Oleg Pidsadnyi - Behaviour driven design with PyTest

published May 10, 2013

Oleg Pidsadnyi talks about behaviour driven design with PyTest, at PyGrunn.

See the PyGrunn website for more info about this one-day Python conference in Groningen, The Netherlands.

Code of pytest-bdd: https://github.com/olegpidsadnyi/pytest-bdd

I will talk about behaviour driven development in Python. What is it? You define a scenario with strict language, like given this and that, expect this. It is readable for both programmers and business logic persons.

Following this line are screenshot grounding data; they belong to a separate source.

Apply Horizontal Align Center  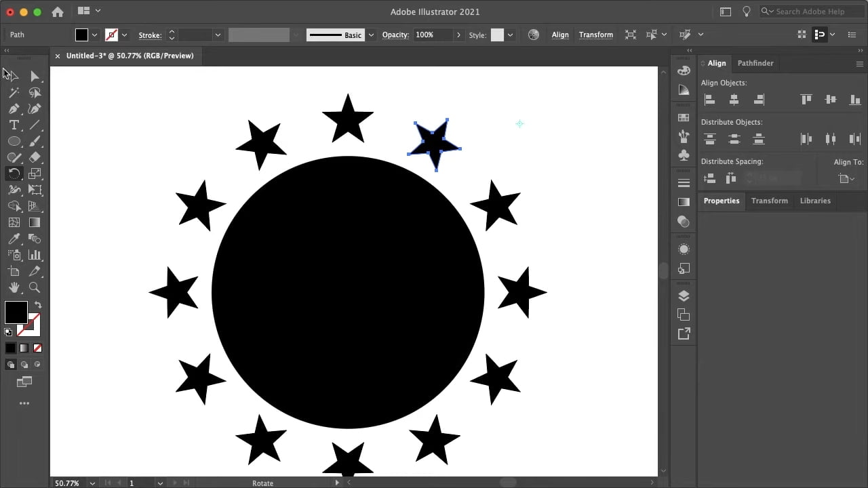[x=734, y=100]
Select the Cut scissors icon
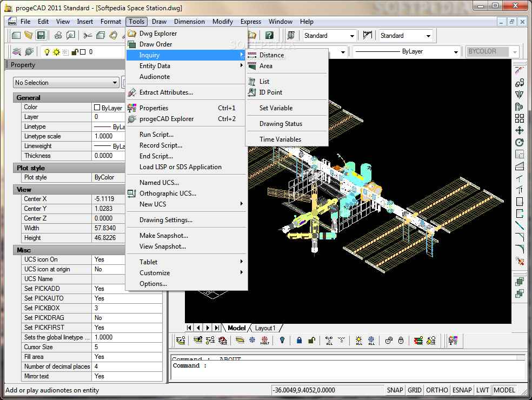 click(88, 36)
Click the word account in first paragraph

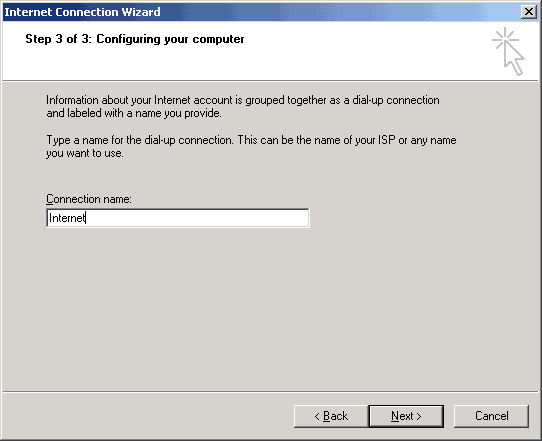tap(213, 100)
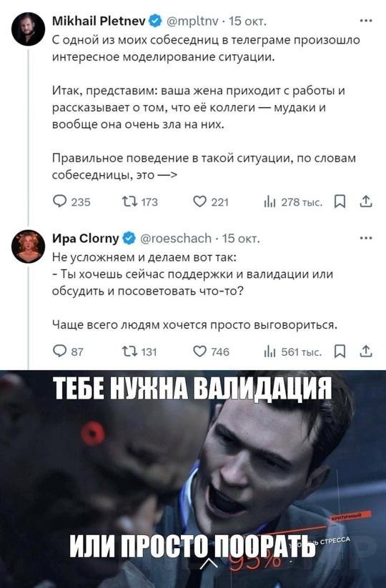386x588 pixels.
Task: Tap the up chevron at image bottom
Action: [209, 563]
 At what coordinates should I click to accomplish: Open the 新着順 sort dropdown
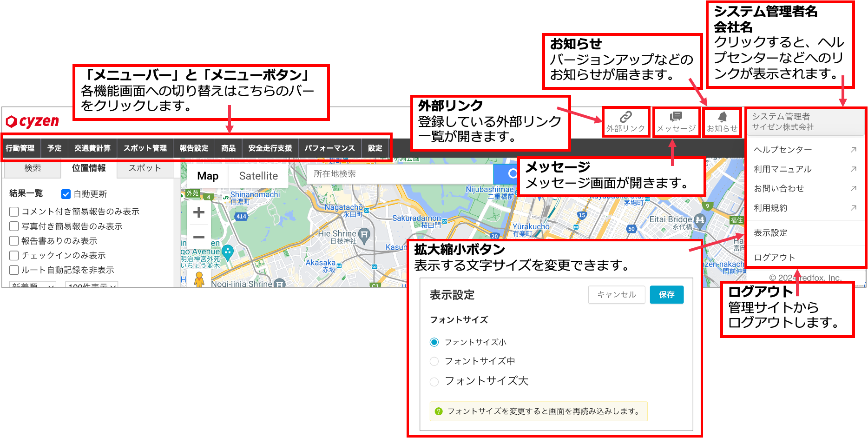tap(33, 285)
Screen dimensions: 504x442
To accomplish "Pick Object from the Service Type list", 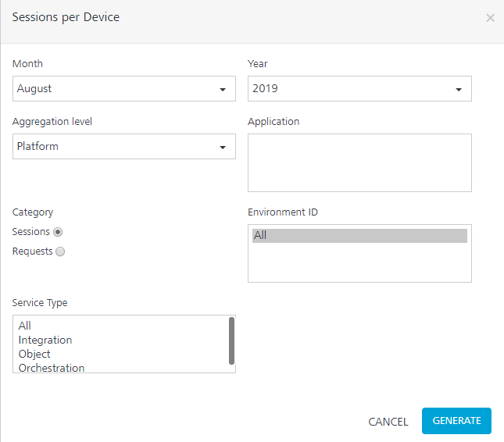I will [x=35, y=354].
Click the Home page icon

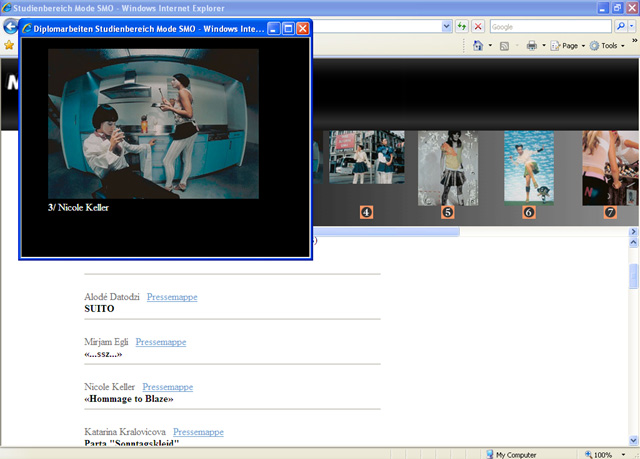478,46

There are several ways to do this. You can use Lettuce or Freshen, plus Splinter. But imperative coding style does not work well here, I think. Given I have two books. How do you do that? context.books = [...]? context.book1, context.book2? pytest-bdd has the concept of expecting and returning values, with @pytest.fixture:

@pytest.fixture
def author():
    return Author()

@pytest.fixture
def book(author):
    return Book(author=author)

@given('I have two books')
def article(author):
    return [book(author=author), book(author=author)]

@given('I have an article')
def article(author):
    return create_test_article(author=author)

This is much more explicit.

It can do browser tests. You can use a normal browser, like Firefox, or you can set it up headless with phantomjs.

pytest-bdd is inspired by the Robot Framework, but we had some different requirements.